We have gone over the terrors of insurance-speak many times here. If the whole thing weren’t so important, expensive and emotion-filled, the world of health insurance policies and their almost absurdly complicated explanations of benefits and exclusions, deductibles and co-pays, and lifetime limits and out-of-pocket maximums and all the rest would be funny. But be standing in the cold, impersonal lobby of a hospital emergency department at 2 a.m. trying to find someone to help you with your desperately sick baby and any humor is lost, entirely.
The Affordable Care Act is hoping to change this. Under recently published proposed rules, health insurers and group health plans are to provide policyholders with consistent, clear and comparable information about their health plans. More specifically, consumers are to have ready access to two particular forms that will help them understand what they are looking at as far as health insurance options are concerned, then help them evaluate their options:
- A Summary of Benefits and Coverage in easy-to-understand language.

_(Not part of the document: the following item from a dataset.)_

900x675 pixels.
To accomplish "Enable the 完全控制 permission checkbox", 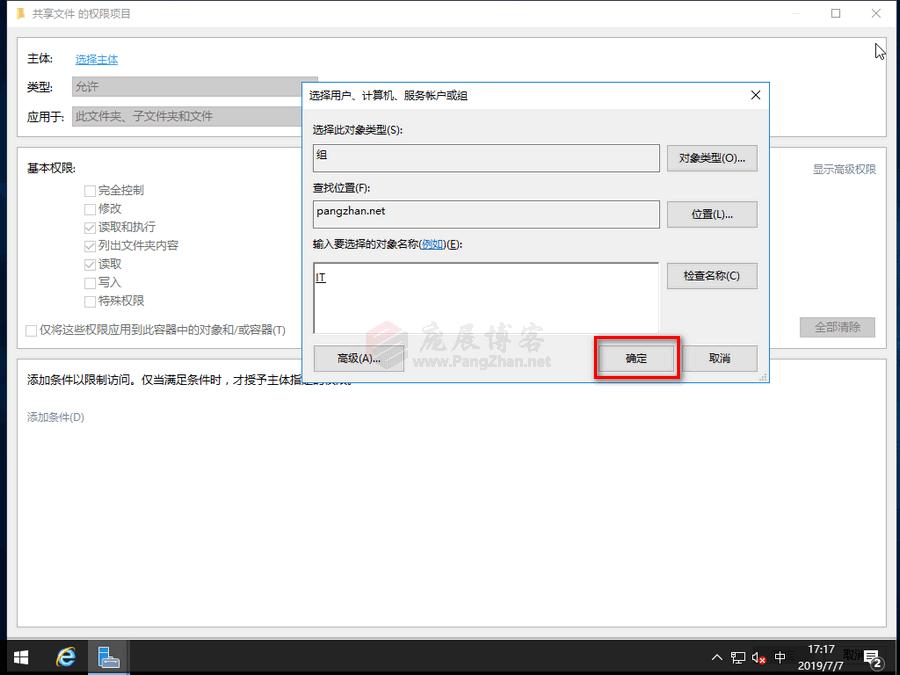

- A uniform Glossary of Terms, those words commonly used when describing health insurance coverage, such as ‘co-pay’ and ‘deductible’.
- A more concise document, in plain language.

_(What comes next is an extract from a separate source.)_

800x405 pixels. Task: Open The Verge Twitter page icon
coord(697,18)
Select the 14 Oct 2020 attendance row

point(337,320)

- Simple, consistent details about health plan benefits and coverage.
- Standardized language that lets a consumer compare different coverage options.
- Key features to be highlighted, such as cost-sharing provisions, exceptions and coverage limitations.

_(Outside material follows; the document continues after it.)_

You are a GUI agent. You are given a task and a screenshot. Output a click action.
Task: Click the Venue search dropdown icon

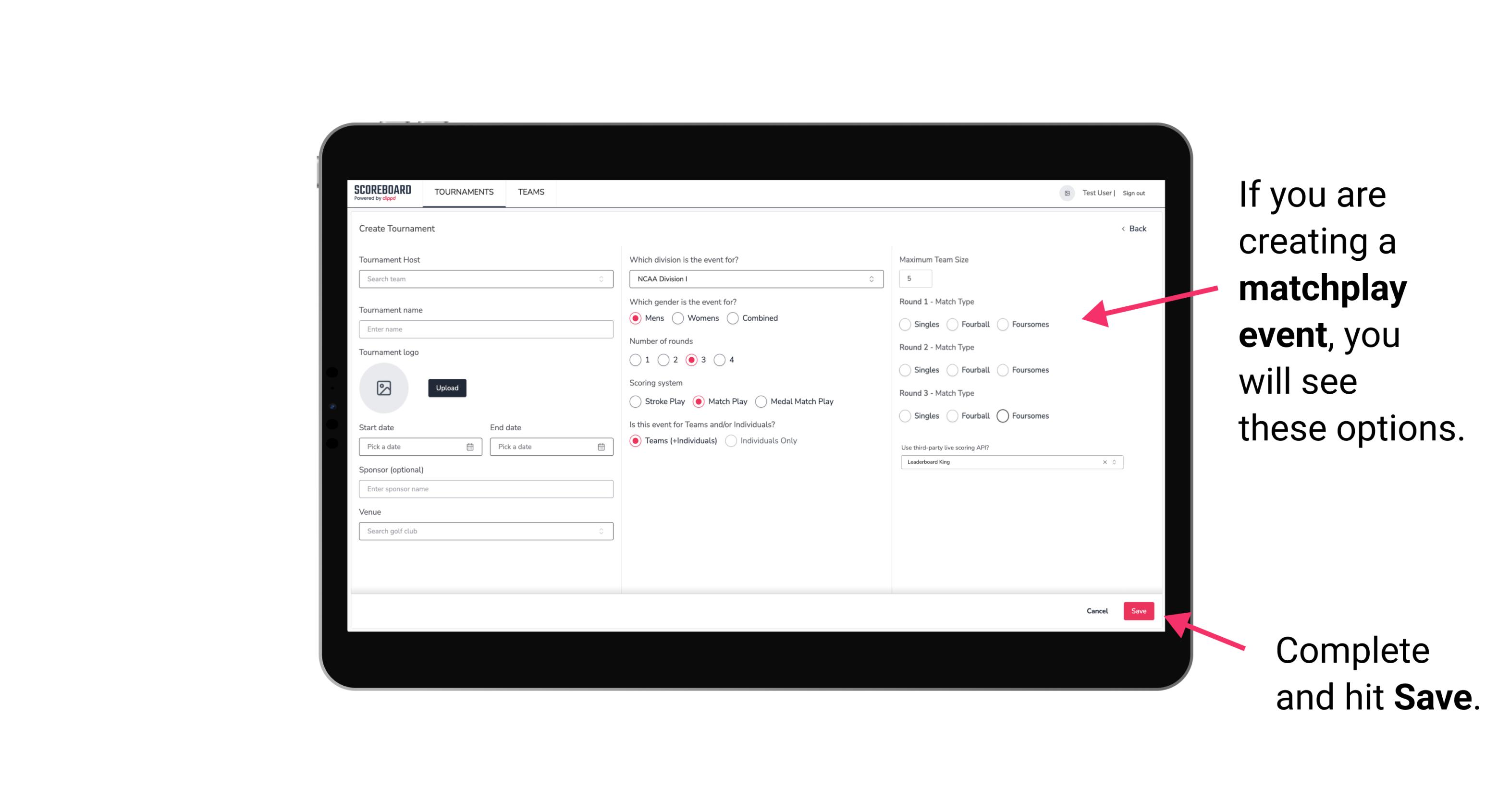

- ‘Coverage Examples’, a new and standardized health plan comparison tool – much like the nutrition labeling on packaged food.
- Simulated claims processing for each scenario so a consumer can see an illustration of the coverage he or she would get for the premium dollars spent per plan. A kind of ‘how it works’ explanation with examples.
- An insurance jargon de-coding tool, allowing apples-to-apples comparison shopping.
- Terms to be the same across all plans.
- All terms and language used to be easily accessed online and in print.
- Information when shopping for coverage. Traditionally, health insurers provide only their own marketing materials on a plan or policy before it is purchased. This gives consumers what is called a ‘selective understanding’ of what they are purchasing. Under the Act, consumers are to have all the critical information on the options and choices up front, before buying the coverage, so they can make better-informed decisions.
- Information when coverage changes. Those enrolled in a health plan must be given at least 60-days’ notice prior to the effective date of the change of any significant alterations in the terms of coverage as described in the Summary of Benefits and Coverage.
- Information on demand. A person enrolled in coverage, or a person shopping for coverage, can request a copy of the Summary of Benefits and Coverage at any time, and must receive it within 7 days. The uniform glossary is also to be made available upon request, as is a link to the plan or the insurance company providing the coverage.